According to Forrester research, 32 per cent of organisations don’t felt able to disrupt themselves in the face of digital change.

In addition, according to the analyst firm’s Assess Your Digital Disruption Readiness Now report, only half say they have the policies and business practices in place to adapt to the changes digital throws at their organisation. Alarmingly, that figure dropped to 24 per cent across staff working within the business, excluding leaders. This is despite the fact that 89 per cent of organisations see a significant opportunity for digital tools and experiences to change the way they serve customers.

McQuivey said the leadership team – the CEO, CMO and CIO – will face a challenging 2015 as they try to figure out what to do about digital disruption while the customer waits for a better experience.

He also called on c-level executives to work towards putting the customer at the centre of innovation efforts.

“Ask the customer what they need next … what is it that they want from me, how can I give it to them, and what would it take to give it to them?

“Let the CMO – who understands the customer experience – identify what would need to be done, even if it stresses the business model, but then respect the CIO’s need to do it the right way,” he said.

This is not difficult if organisations do the simple thing and put the customer first, McQuivey said.

“If we don’t agree about what the customer wants then we need to have a good conversation. But once we agree on what the customer wants … it’s about how do we get this done,” he said.

Chief digital officer can add unnecessary complexity

Meanwhile, adding a chief digital officer (CDO) into the mix – intended to be a bridge between the CIO and CMO – could introduce unnecessary complexity to executive teams, McQuivey claimed.

“There’s a good theory that suggests every time you add a person, you are adding all the possible interactions between that person and all the other people,” he said. “And as a result, you’ve added 20 per cent more people to the c-suite but 200 per cent more complexity.”

McQuivey agreed there are reasons for why an organisation may want to appoint a CDO, including as a way to signal to the business that it is taking digital strategy seriously.

“But in the long run, the CMO has to be a digitally-minded person and the CIO has to be a digital strategy-minded person, not just a technologically-minded person,” he said.

Creating digital relationships

McQuivey said an interesting force is coalescing and it’s the concept of digital relationships.

“The first thing that people think about when they think about how technology is changing their lives is ‘the gadgets’,” he commented. “But when you ask them to think about one layer up, what is it about those devices and gadgets that is changing their lives? It’s items, it’s the appstore. It’s not the Fitbit step tracker, it’s the software that helps me track my steps.

“When you move one layer up you realise that software enables a new kind of relationship with the customer and that software, is what creates the future platform over which you will relate to your customers.”

McQuivey highlighted Amazon and Apple as examples of companies that understand this.
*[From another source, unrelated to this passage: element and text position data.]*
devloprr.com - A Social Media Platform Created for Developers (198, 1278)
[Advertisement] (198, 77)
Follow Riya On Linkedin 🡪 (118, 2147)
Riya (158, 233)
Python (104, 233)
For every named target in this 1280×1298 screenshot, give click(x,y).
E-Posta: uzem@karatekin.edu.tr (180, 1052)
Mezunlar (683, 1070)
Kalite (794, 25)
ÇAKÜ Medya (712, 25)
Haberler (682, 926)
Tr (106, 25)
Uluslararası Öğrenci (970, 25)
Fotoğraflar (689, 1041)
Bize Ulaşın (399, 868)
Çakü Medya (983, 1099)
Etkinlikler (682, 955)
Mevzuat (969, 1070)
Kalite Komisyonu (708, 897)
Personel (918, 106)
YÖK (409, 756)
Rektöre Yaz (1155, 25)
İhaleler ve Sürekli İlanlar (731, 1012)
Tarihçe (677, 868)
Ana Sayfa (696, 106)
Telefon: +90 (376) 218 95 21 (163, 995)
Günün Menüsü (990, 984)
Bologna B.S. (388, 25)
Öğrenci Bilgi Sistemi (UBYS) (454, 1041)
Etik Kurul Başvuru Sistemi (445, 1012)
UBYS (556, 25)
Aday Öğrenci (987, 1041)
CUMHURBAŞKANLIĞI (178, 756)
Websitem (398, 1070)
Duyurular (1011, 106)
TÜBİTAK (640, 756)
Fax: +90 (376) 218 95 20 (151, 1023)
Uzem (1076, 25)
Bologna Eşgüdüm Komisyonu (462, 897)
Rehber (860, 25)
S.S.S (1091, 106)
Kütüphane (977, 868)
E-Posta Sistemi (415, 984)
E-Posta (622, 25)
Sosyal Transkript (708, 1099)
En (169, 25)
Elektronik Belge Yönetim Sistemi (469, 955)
Amazon has sold 90 million Kindles and Apple around 260 million iPads globally, he said.

“If iPad nation were a country, it would be closing on Indonesia at the world’s fourth-largest country sometime in the next quarter. It will be by this time next year the third largest country in the world having surpassed the US,” he said.

The more complicated the industry, the more necessary it is to create digital relationships, McQuivey continued.

“Uber isn’t necessarily having the best brand experience here in Australia but it’s a company that is doing a great job at building two kinds of relationships – one with the driver and one with the rider – and connecting those two in a seamless manner,” he said.

And it’s the data that’s driving that level of interaction and value. McQuivey pointed out some users would have boycotted thumbprint identification 10 years ago as a protest against technology vendors collecting that level of personal information just to use a piece of technology.

“Now, we are grateful for it because the digital relationship that this enables is valuable to us. It’s giving us this digitally-disruptive life that we enjoy so much,” he said.